Visually Impaired Fight COVID Hands-on

Courtesy photo    David Heath, who has visual impairment, has filled an important role during the pandemic.

At 6:30 a.m. each day, a team of blind and visually impaired employees assemble in a production line at LightHouse Industries (LHI): mixing chemicals, filling bottles, packing pallets and loading trucks. They are supplying the federal government with Skilcraft All Purpose and Glass Cleaner and PURE Bioscience Hard Surface Disinfectant. The disinfectant is on the Environmental Protection Agency’s list for use against SARS-CoV-2, the virus that causes COVID-19.

Orders for the cleaning products and approved disinfectants have been flooding into the San Leandro facility, forcing LHI to consider adding second shifts of blind employees to meet demand.

David Heath, 59, (pictured) has worked at the San Leandro LightHouse Industries Center since 2016. He feels proud to be an essential worker on the frontline, at a time when some might assume blind and visually impaired people would want to isolate themselves and limit contact. 
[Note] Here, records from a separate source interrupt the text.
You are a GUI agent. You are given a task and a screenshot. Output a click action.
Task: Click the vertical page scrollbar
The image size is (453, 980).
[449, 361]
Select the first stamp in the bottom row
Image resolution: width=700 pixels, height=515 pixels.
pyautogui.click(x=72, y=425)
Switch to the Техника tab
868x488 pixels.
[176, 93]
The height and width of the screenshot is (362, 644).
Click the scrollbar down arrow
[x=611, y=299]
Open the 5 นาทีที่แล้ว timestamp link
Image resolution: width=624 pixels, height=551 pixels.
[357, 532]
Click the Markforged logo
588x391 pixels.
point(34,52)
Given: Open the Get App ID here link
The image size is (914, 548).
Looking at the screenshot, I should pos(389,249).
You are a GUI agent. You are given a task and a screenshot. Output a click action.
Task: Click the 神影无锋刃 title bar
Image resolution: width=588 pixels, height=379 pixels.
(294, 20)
“It feels great because I am filling a need for others,” he said. “There are lots of jobs I’m not able to do because [employers] think I am a liability. Here I feel appreciated and wanted.”

LightHouse Industries is a social enterprise that directly employs the blind to produce materials for commercial and government orders. These workers are the founding group of what will ultimately be 36 blind employees making new innovative sanitizing compounds. 

More than 80 percent of employees at LightHouse Industries are blind or visually impaired. LightHouse for the Blind and Visually Impaired provides blind skills training, as well as socializing opportunities and employment training for the 40,000 people across the San Francisco Bay Area who are blind or have low vision. 

Headquartered in San Francisco, in July 2020, LHI plans to expand to a brand-new, state-of-the-art manufacturing facility in Alameda.